The Hoa\Compiler\Llk\Llk class provide helpers to manipulate (load or save) a compiler. The following code will use the previous grammar to create a compiler, and we will parse a JSON string. If the parsing succeed, it will produce an AST (stands for Abstract Syntax Tree) we can visit, for example to dump the AST:

// 1. Load grammar.
$compiler = Hoa\Compiler\Llk\Llk::load(new Hoa\File\Read('Json.pp'));

// 2. Parse a data.
$ast = $compiler->parse('{"foo": true, "bar": [null, 42]}');

// 3. Dump the AST.
$dump = new Hoa\Compiler\Visitor\Dump();
echo $dump->visit($ast);

/**
 * Will output:
 *     >  #object
 *     >  >  #pair
 *     >  >  >  token(string, foo)
 *     >  >  >  token(true, true)
 *     >  >  #pair
 *     >  >  >  token(string, bar)
 *     >  >  >  #array
 *     >  >  >  >  token(null, null)
 *     >  >  >  >  token(number, 42)
 */

Pretty simple.

Compiler in CLI

This library proposes a script to parse and apply a visitor on a data with a specific grammar. Very useful. Moreover, we can use pipe (because Hoa\File\Read —please, see the Hoa\File library— supports 0 as stdin), thus:

$ echo '[1, [1, [2, 3], 5], 8]' | hoa compiler:pp Json.pp 0 --visitor dump
>  #array
>  >  token(number, 1)
>  >  #array
>  >  >  token(number, 1)
>  >  >  #array
>  >  >  >  token(number, 2)
>  >  >  >  token(number, 3)
>  >  >  token(number, 5)
>  >  token(number, 8)

You can apply any visitor classes.

Errors

Errors are well-presented:

$ echo '{"foo" true}' | hoa compiler:pp Json.pp 0 --visitor dump
Uncaught exception (Hoa\Compiler\Exception\UnexpectedToken):
Hoa\Compiler\Llk\Parser::parse(): (0) Unexpected token "true" (true) at line 1
and column 8:
{"foo" true}
       ↑
in hoa://Library/Compiler/Llk/Parser.php at line 1

Samplers

Some algorithms are available to generate data based on a grammar.
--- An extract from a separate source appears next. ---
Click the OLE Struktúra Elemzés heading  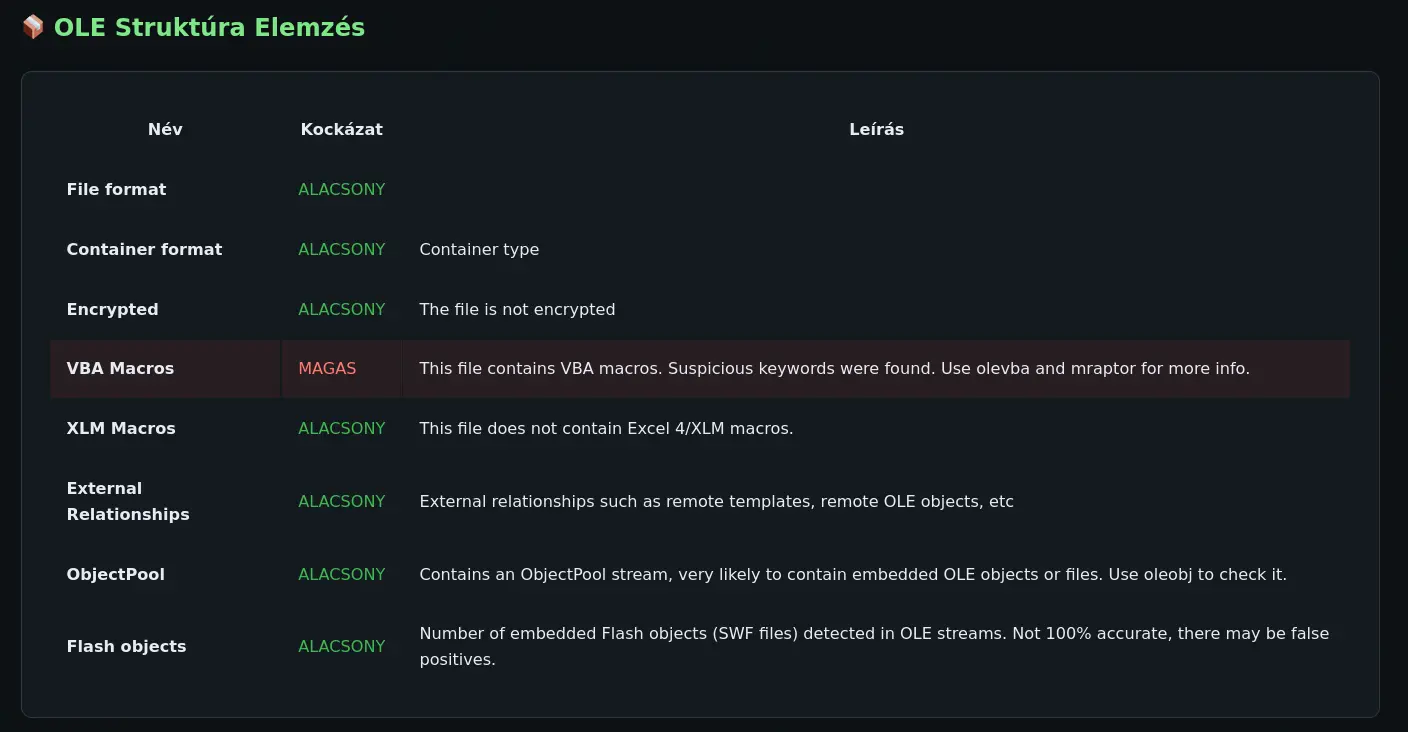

We will give only one example with the coverage-based generation algorithm that will activate all branches and tokens in the grammar:

$sampler = new Hoa\Compiler\Llk\Sampler\Coverage(
    // Grammar.
    Hoa\Compiler\Llk\Llk::load(new Hoa\File\Read('Json.pp')),
    // Token sampler.
    new Hoa\Regex\Visitor\Isotropic(new Hoa\Math\Sampler\Random())
);

foreach ($sampler as $i => $data) {
    echo $i, ' => ', $data, "\n";
}

/**
 * Will output:
 *     0 => true
 *     1 => { " )o?bz " : null , " %3W) " : [ false , 130 , " 6 " ] }
 *     2 => [ { " ny  " : true } ]
 *     3 => { " Ne;[3 " : [ true , true ] , " th: " : true , " C[8} " : true }
 */

Documentation

Different documentations can be found on the website: http://hoa-project.net/.

License

Hoa is under the New BSD License (BSD-3-Clause). Please, see LICENSE.